Si vous estimez que le théâtre sert essentiellement à éviter de
s'ennuyer, à passer un bon moment, à oublier le travail, à
s'oublier, à tout oublier ; si vous trouvez que l'art et la pensée sont des
grands mots incompatibles et que vous sortez votre browning quand vous les
entendez ; si vous ne savez plus regarder le monde autrement qu'avec les yeux d'un téléspectateur ; si vous vous efforcez de vivre au présent, dans
la routine du quotidien, dans le seul immédiat, en évacuant toute idée de durée
et toute mémoire ; si vous appréciez qu'on vous dicte comment vivre, aimer et
être heureux ; si vous cherchez à dissimuler sous le tapis ou dans le placard tout
ce qui vous paraît inconvenant, comme la poussière ou la mort ; si les centres
commerciaux et les casinos sont pour vous les lieux sécuritaires et liturgiques
par excellence d'un art de vivre ; si vous êtes prêt à tout sacrifier au nom de
la consommation des êtres et des avoirs,
de la logique économique d'efficacité et de l'image de la réussite ;  si vous résistez au métissage des formes, au
mélange des genres et autres pluralités des choses ; si vous succombez à la
tentation du tout le monde en parle,
du tout le monde il est beau,
tout le monde il est gentil ;
si vous êtes ému, profondément ému, devant l'image d'un chef d'état souriant
entouré de petits enfants tout aussi souriants ; si vous trouvez que les mots «démagogie
» et «démocratie » font bon ménage ; si vous avez horreur des artistes marginaux et des penseurs radicaux parce qu'ils abrutissent l'esprit
du troupeau et ses bonnes valeurs ; si,
enfin, vous croyez dur comme fer qu'un théâtre est une grosse usine où on
produit en masse, où on répond à la demande, où on offre des produits sur la
base de l'idée que l'on se fait des goûts du public, où on uniformise, formate,
réduit, consomme, jette et… reproduit pour la masse, dans un mouvement
perpétuel et creux, jusqu'à ce que mort s'ensuive, – c'est que vous appartenez
au camp des héros, vous tenez le « monde » dans votre main droite comme un ballon
de plage et, chanceux que vous êtes, vous vivez con-for-ta-ble-ment dans un
château de verre à la vue de tous ou dans un bunker à l'abri des autres. en un
mot, vous êtes…. kitsch. au revoir. adieu.
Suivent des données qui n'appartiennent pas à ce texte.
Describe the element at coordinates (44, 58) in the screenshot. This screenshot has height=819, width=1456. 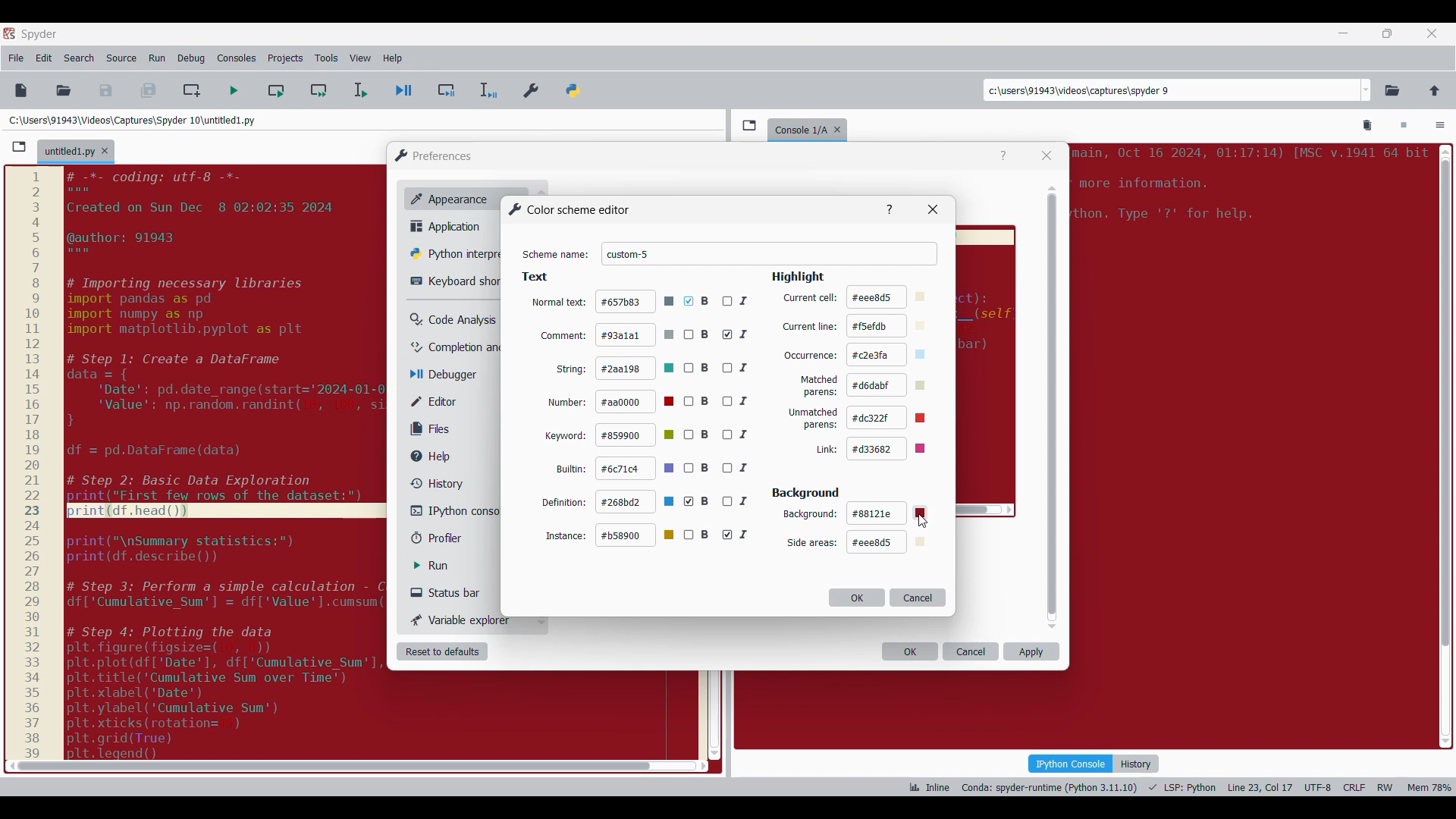
I see `Edit menu` at that location.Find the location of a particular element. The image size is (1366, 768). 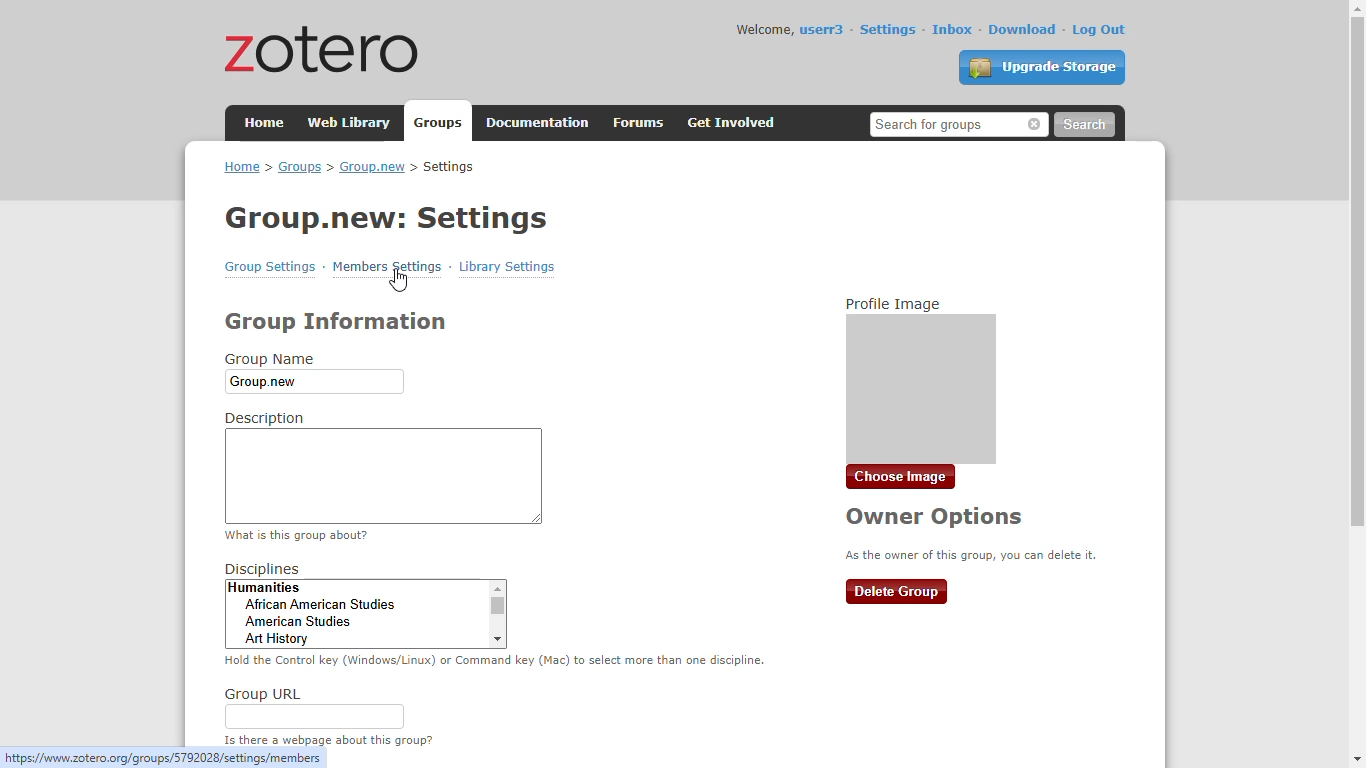

download is located at coordinates (1024, 29).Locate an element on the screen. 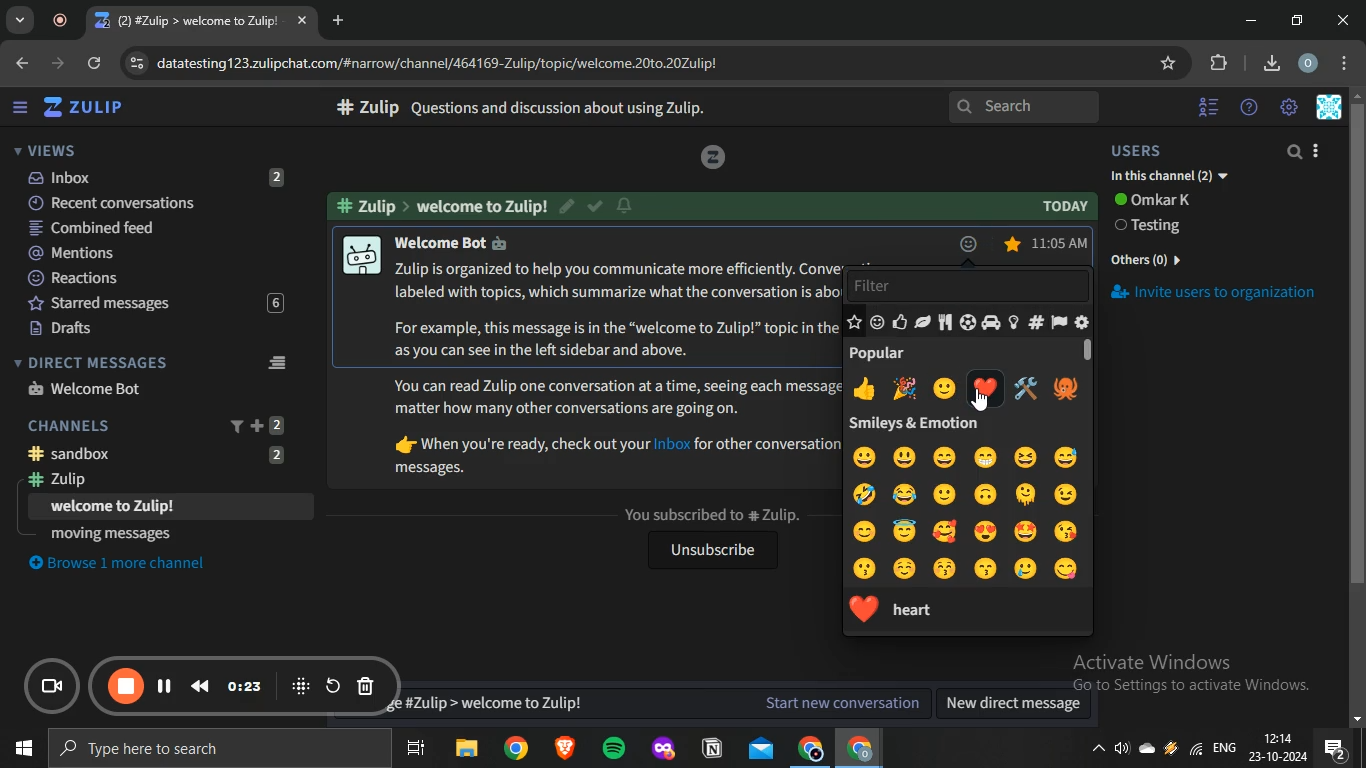  Inbox Overview of your conversations with unread messages. is located at coordinates (559, 108).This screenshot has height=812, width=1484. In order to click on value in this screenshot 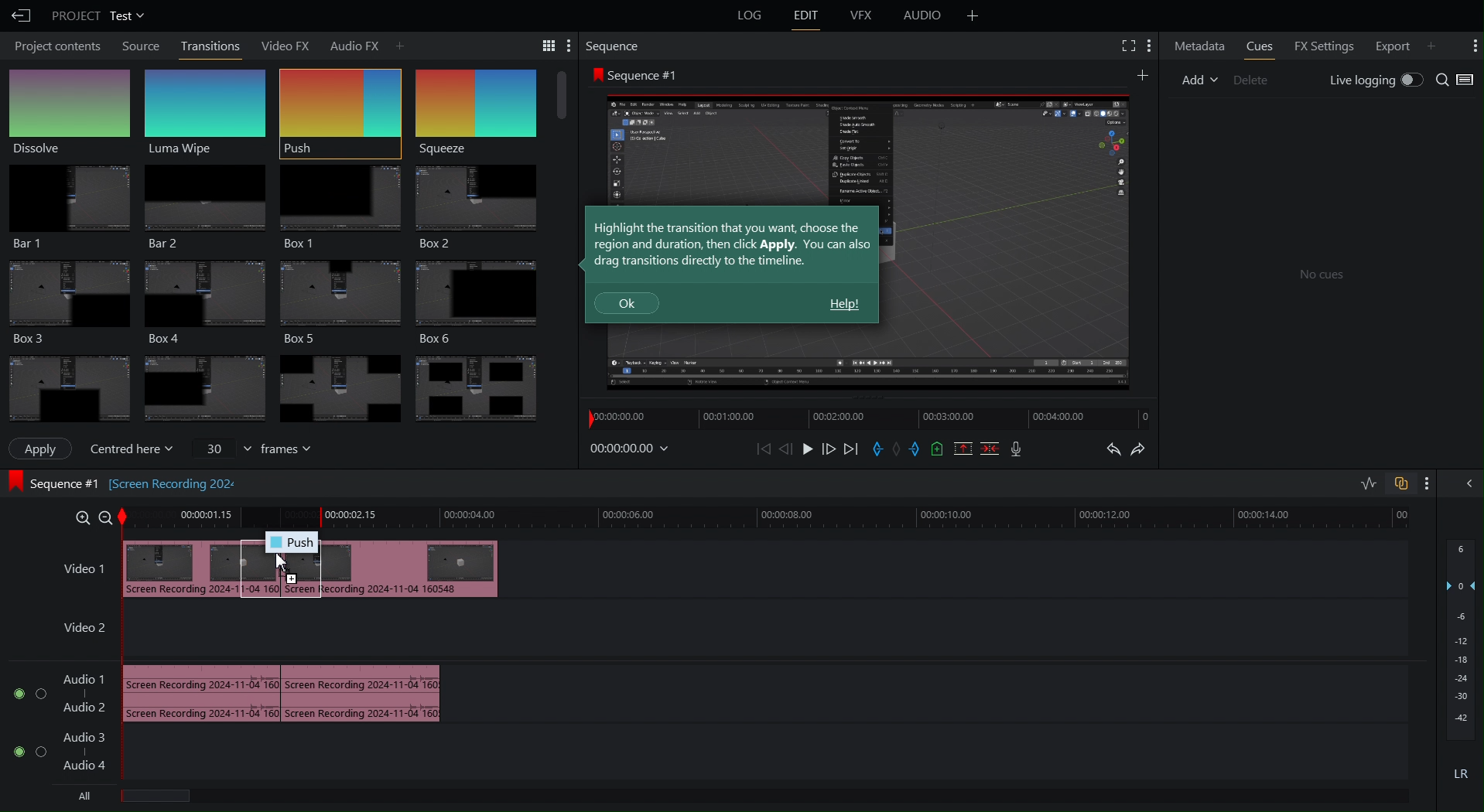, I will do `click(221, 447)`.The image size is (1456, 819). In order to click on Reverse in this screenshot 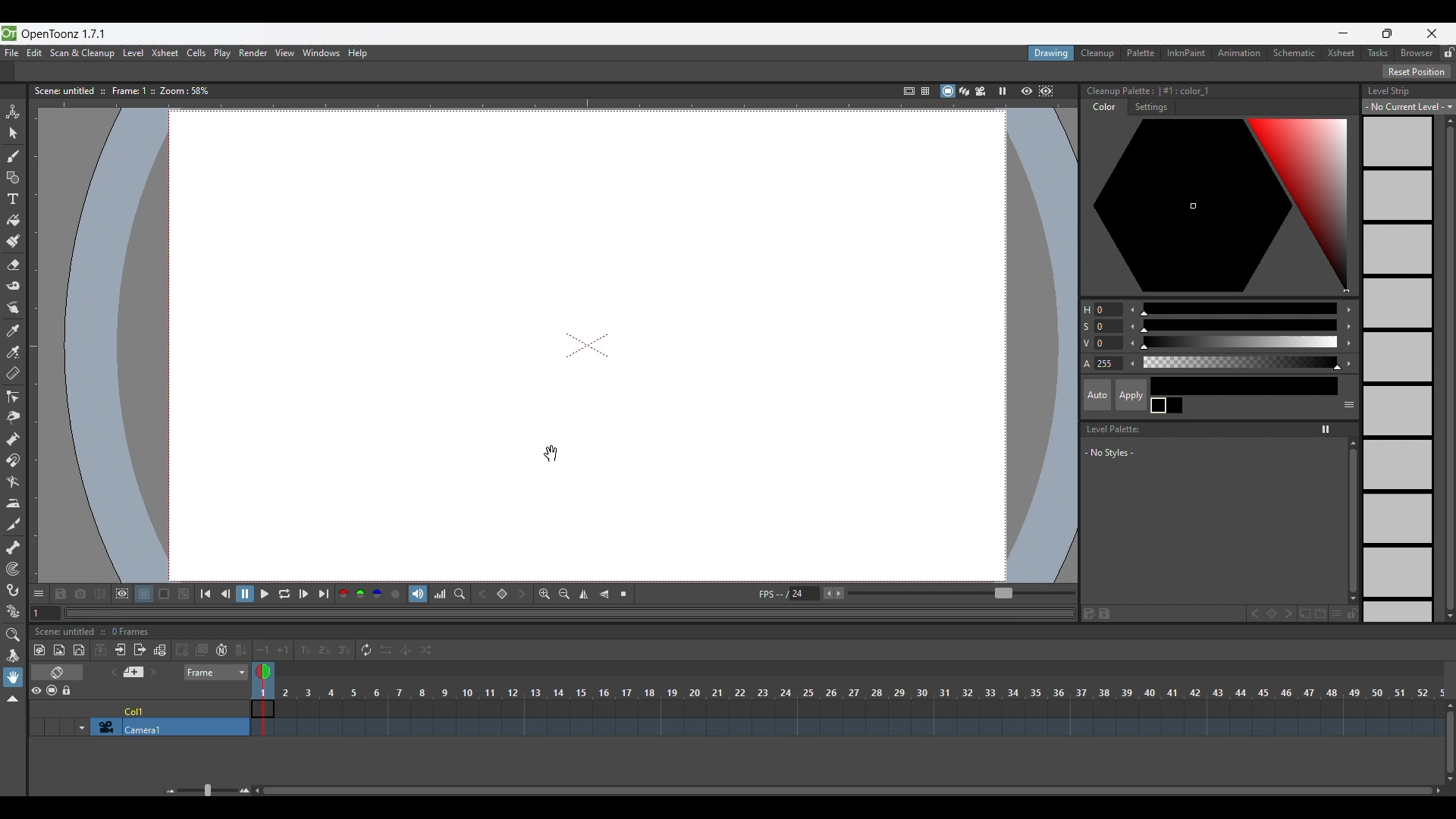, I will do `click(386, 650)`.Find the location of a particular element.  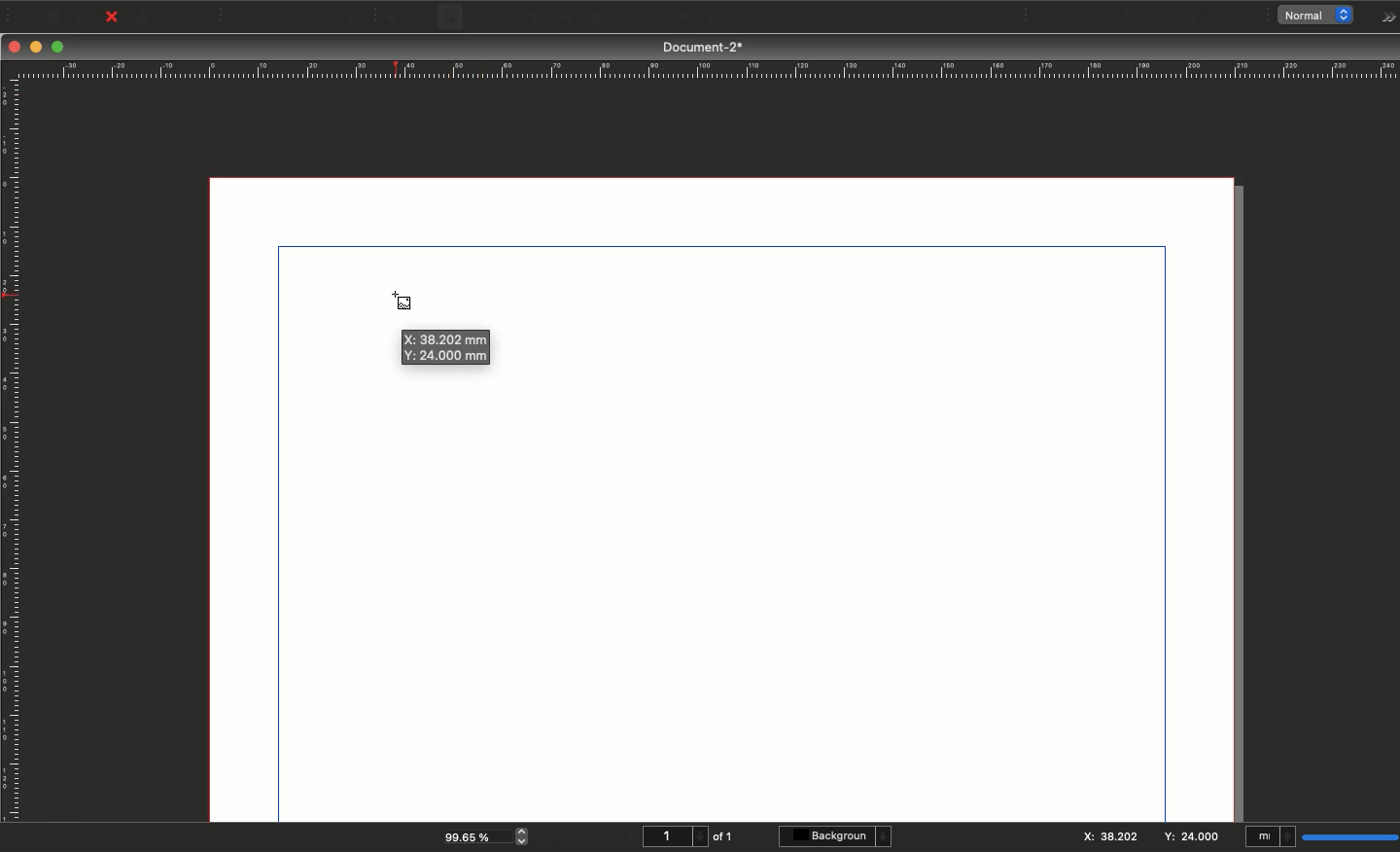

Image frame is located at coordinates (453, 19).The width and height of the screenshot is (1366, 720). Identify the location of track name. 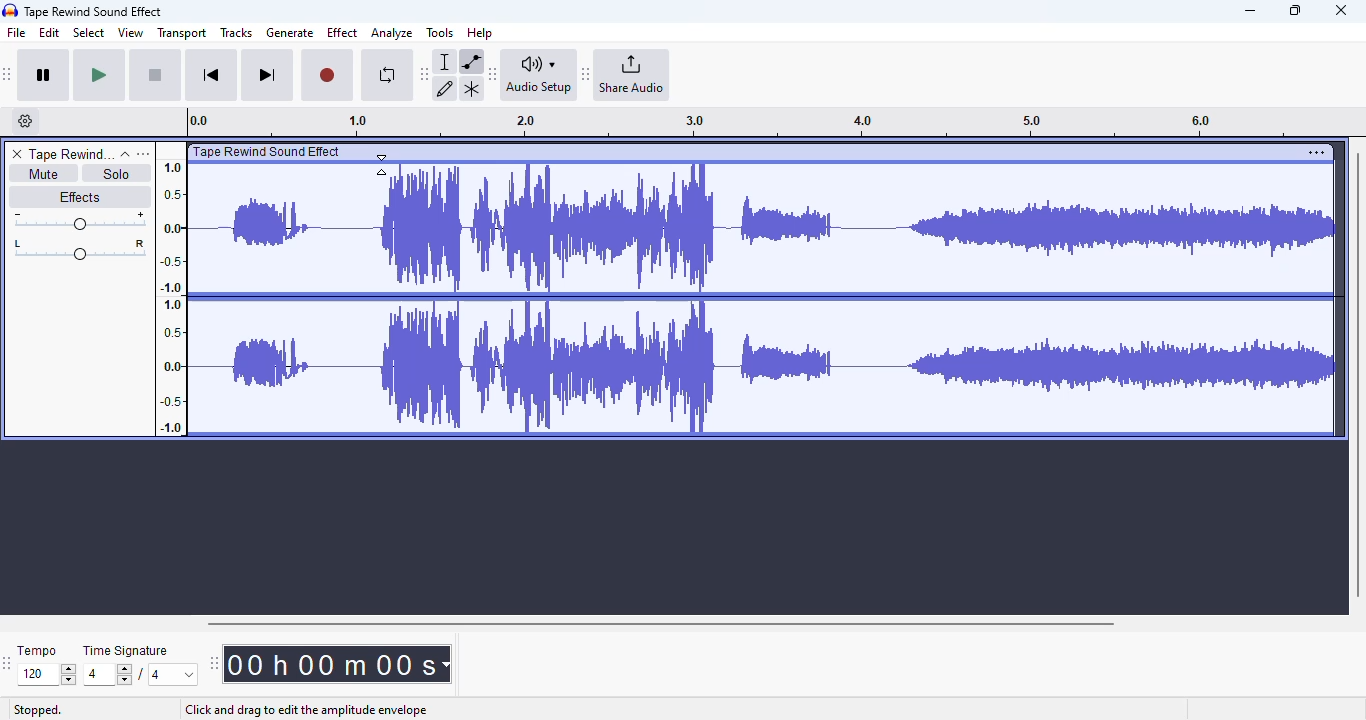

Ici il y a un théatre.

 […]

Ici il y a un théâtre. Ce
qui revient à dire qu'ici il y a forcément du danger, du risque. la belle
affaire, direzvous. Eh oui ! Il n'y a pas de véritable théâtre dans un théâtre
digne de ce nom qui n'implique une part de risque – et c'est vrai pour toute
forme d'art, d'ailleurs. toute création
repose, par essence, sur l'idée, le désir, voire le plaisir du risque. le
plaisir est souvent à la mesure du danger, et rien justement n'est plus beau
que la fièvre avec laquelle certains artistes créent, dans un état de risque,
de déséquilibre, d'abandon. venir ici, c'est accepter de porter la peau du
créateur, de porter sa peur, de vivre le temps de la représentation un moment
de doute, d'inconfort, c'est-à-dire un moment d'éveil, de lucidité ; c'est
accepter d'entrer dans une forêt dense, marécageuse, « emplie de bruits
étranges, inquiétants, cris et chants d'oiseaux, appels d'animaux inconnus,
froissements de feuillage» (la citation est d'André Gide) ; c'est accepter d'endosser l'uniforme et de partir en guerre.
Si vous faites le choix de venir ici, vous ne serez pas seul. nous serons là,
tous ensemble, tel un bataillon, dans la salle et sur le plateau, à partager le
même combat : le combat de la résistance au divertissement, à l'entertainment, au kitsch.